** INFORMATION SHOWN follows **

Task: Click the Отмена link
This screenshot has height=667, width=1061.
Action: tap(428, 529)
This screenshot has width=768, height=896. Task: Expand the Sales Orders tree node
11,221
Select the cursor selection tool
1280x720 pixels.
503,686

** End of INFORMATION SHOWN **

■ EXERCISE AIM: Reproduce verbatim the stretch of lines beginning with the one containing "This screenshot has width=768, height=896." and ending at the close of the entries above.

■ ANSWER:
This screenshot has width=768, height=896. Task: Expand the Sales Orders tree node
11,221
Select the cursor selection tool
1280x720 pixels.
503,686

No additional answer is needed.